Saved data entries:

□ □ □ □ □

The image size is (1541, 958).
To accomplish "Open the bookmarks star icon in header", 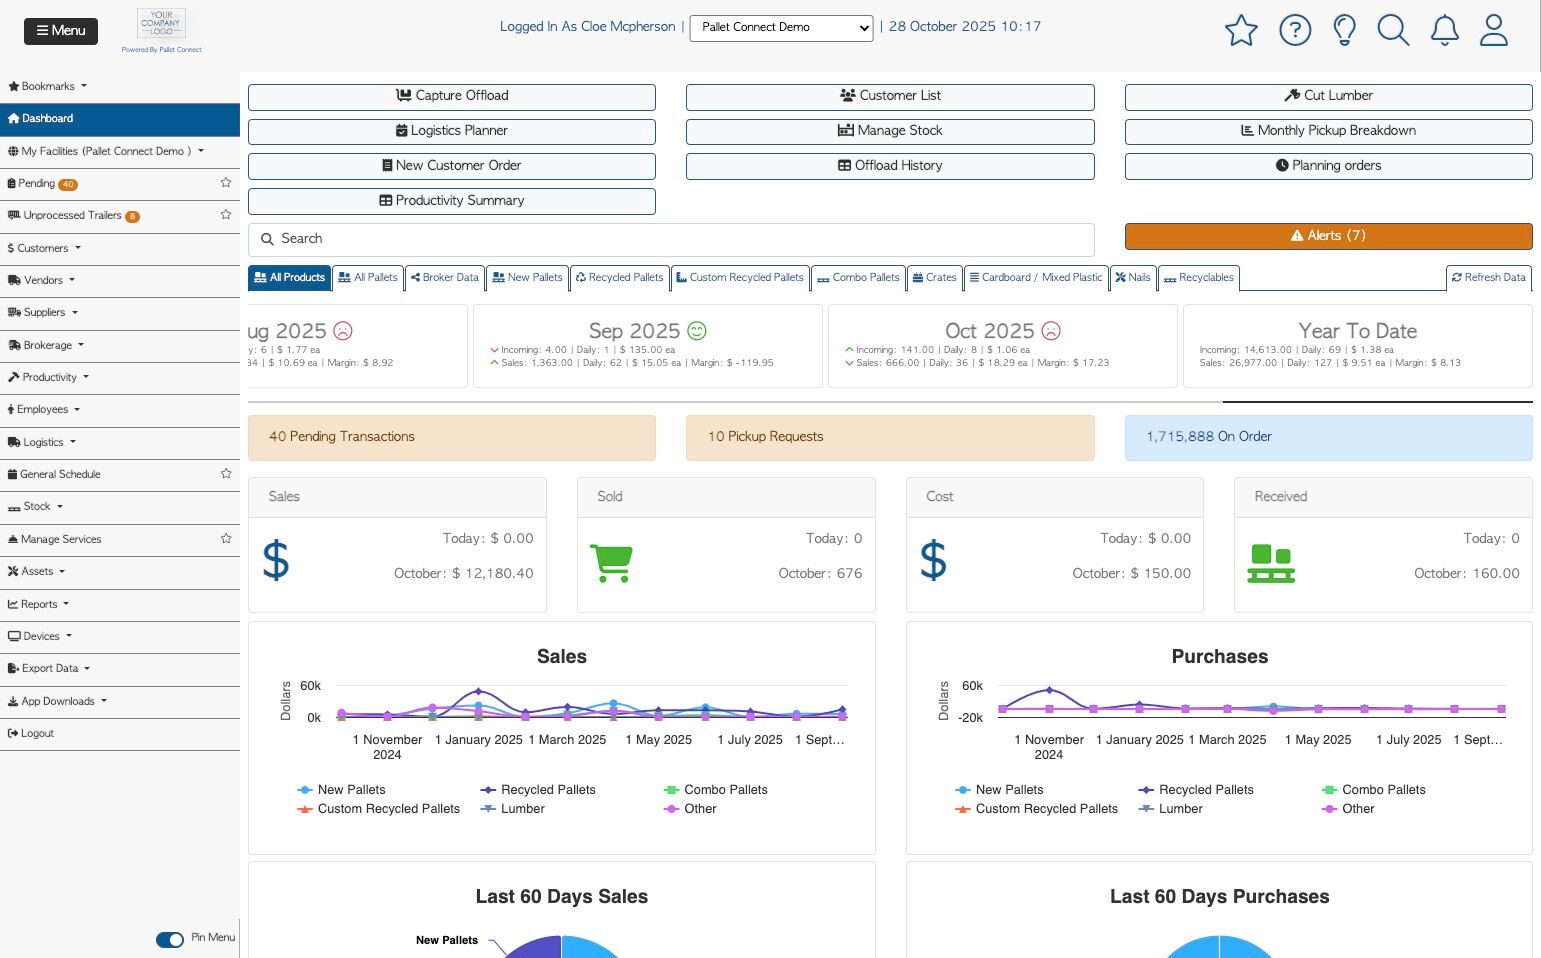I will click(x=1240, y=30).
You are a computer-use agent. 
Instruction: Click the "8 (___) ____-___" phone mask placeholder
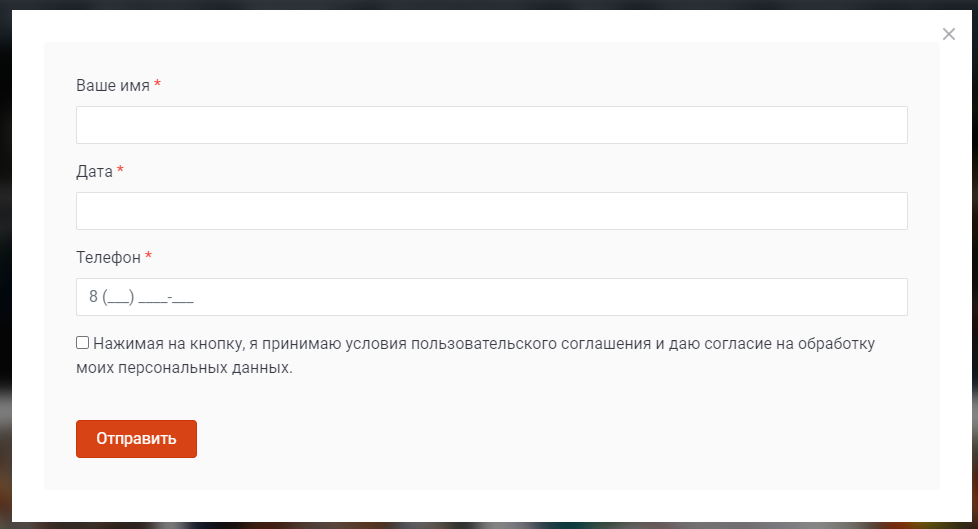pyautogui.click(x=141, y=297)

□ □ □ □ □

**Prompt:** Leave every picture out, and repeat exactly the lines from the one containing "You are a computer-use agent." through the last line of the entries, both ends included.

**Answer to the problem:**
You are a computer-use agent. 
Instruction: Click the "8 (___) ____-___" phone mask placeholder
pyautogui.click(x=141, y=297)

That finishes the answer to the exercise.